Ward F Councilwoman Viola Richardson brought up the possibility of riders taking more severe action. “I’m personally ready to boycott them.”

Her remark received spirited applause, but after the meeting, riders said they had mixed feelings. While some said they would do whatever it takes, others said it might be too difficult for some.

“It would affect a lot of people in different ways. It might be hard to do,” said rider Barbara Wilson.

A few Greenville residents noted the irony that they’ve lost both a post office and the bus they need to get to the next closest post office.

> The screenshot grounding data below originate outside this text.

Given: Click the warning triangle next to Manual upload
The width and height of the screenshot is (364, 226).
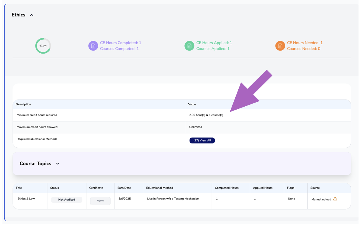Looking at the screenshot, I should [x=335, y=199].
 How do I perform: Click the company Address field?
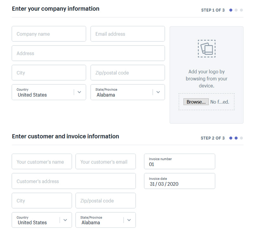[88, 53]
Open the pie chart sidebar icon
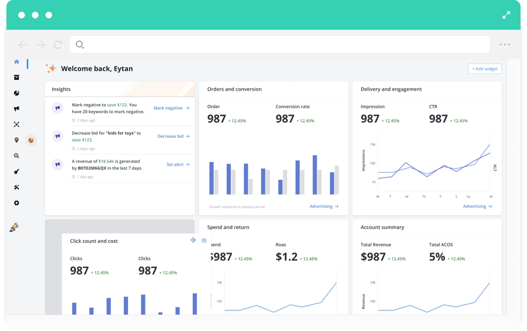The image size is (527, 331). (x=16, y=93)
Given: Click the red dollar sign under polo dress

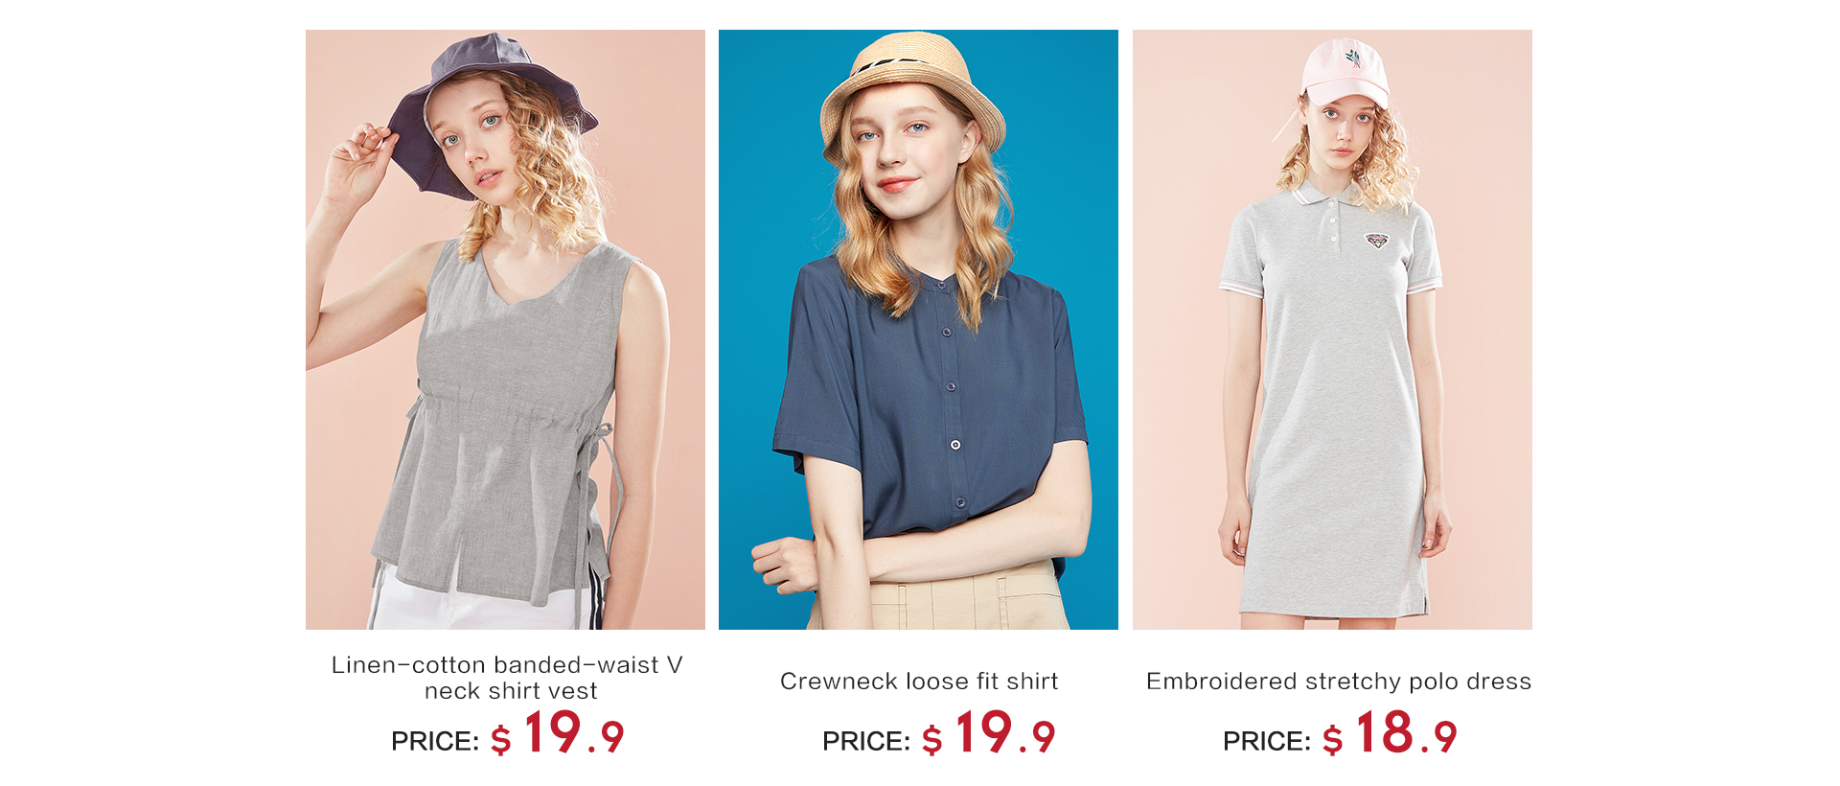Looking at the screenshot, I should point(1333,740).
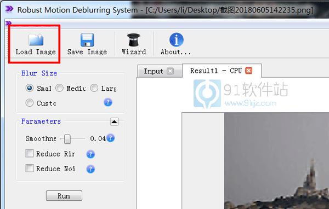Image resolution: width=329 pixels, height=209 pixels.
Task: Open help for Reduce Ringing option
Action: click(90, 154)
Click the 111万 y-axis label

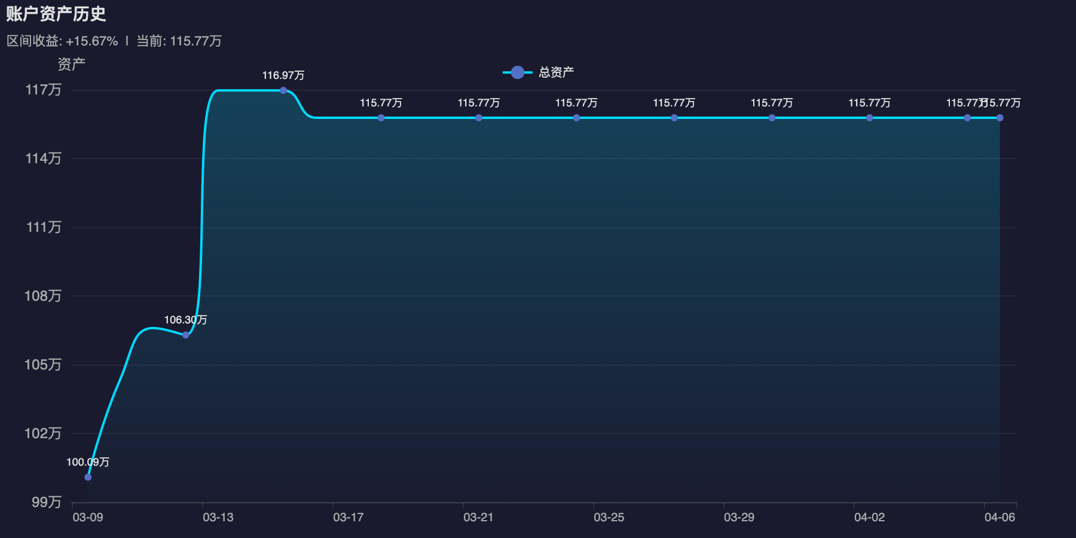pyautogui.click(x=44, y=227)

Several attendees said they felt Greenville was being unfairly targeted by Coach USA, noting that there are plenty of buses on the No. 10 line, which connects Journal Square with Bayonne.

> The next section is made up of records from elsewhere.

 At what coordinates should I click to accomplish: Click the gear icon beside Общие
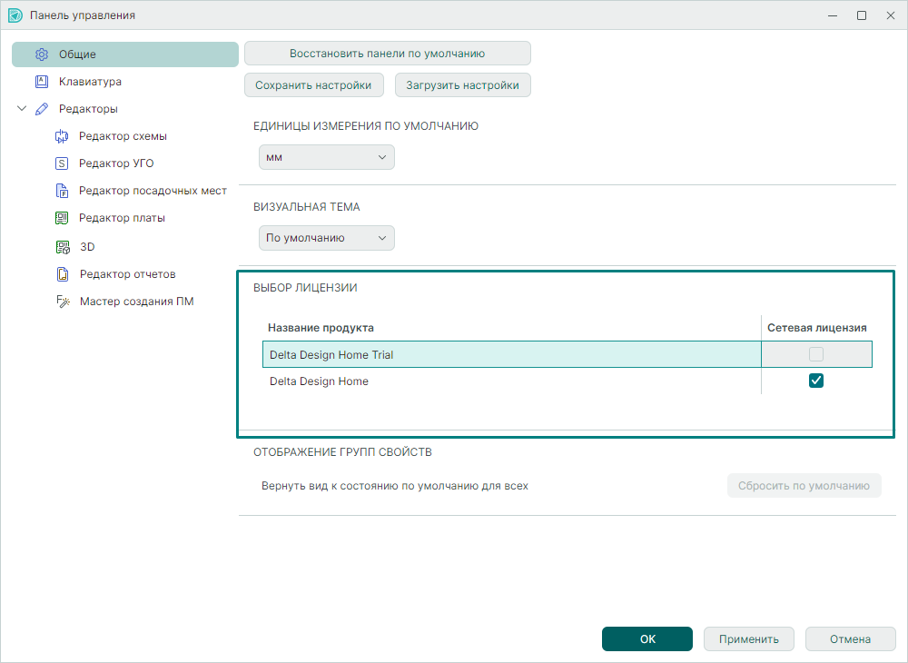pos(41,54)
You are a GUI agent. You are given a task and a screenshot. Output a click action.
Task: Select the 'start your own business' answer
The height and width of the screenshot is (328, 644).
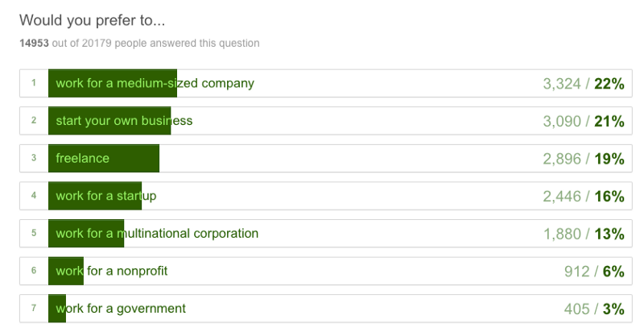124,121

“This is just economic segregation,” said Angela Felder, a teacher’s assistant.

Red & Tan officials vehemently deny the claim. “What it has to do with is economics, passenger counts and rising costs,” said Red & Tan District General Manager John Emberson.

Red & Tan did not send a representative to the meeting, despite confirming that it would. Emberson said the representative was “tied up in reinstituting the 99 line and making sure service levels were done satisfactorily.”

Jersey City Mayor Jerramiah Healy said his office has been meeting with NJ Transit to work out alternative service for the canceled lines. The mayor has also approached New York and New Jersey transportation officials.

In the meantime, the mayor’s office asked riders to register detailed complaints concerning Red & Tan’s service online at jerseycitynj.gov (click on Online Help Center), by phone at (201) 547-4900 or by mail at City of Jersey City, 280 Grove St., Jersey City, NJ 07302.

In addition, some residents are circulating petitions and a follow-up meeting is scheduled for Jan. 28 at Monumental Baptist Church at 7 p.m.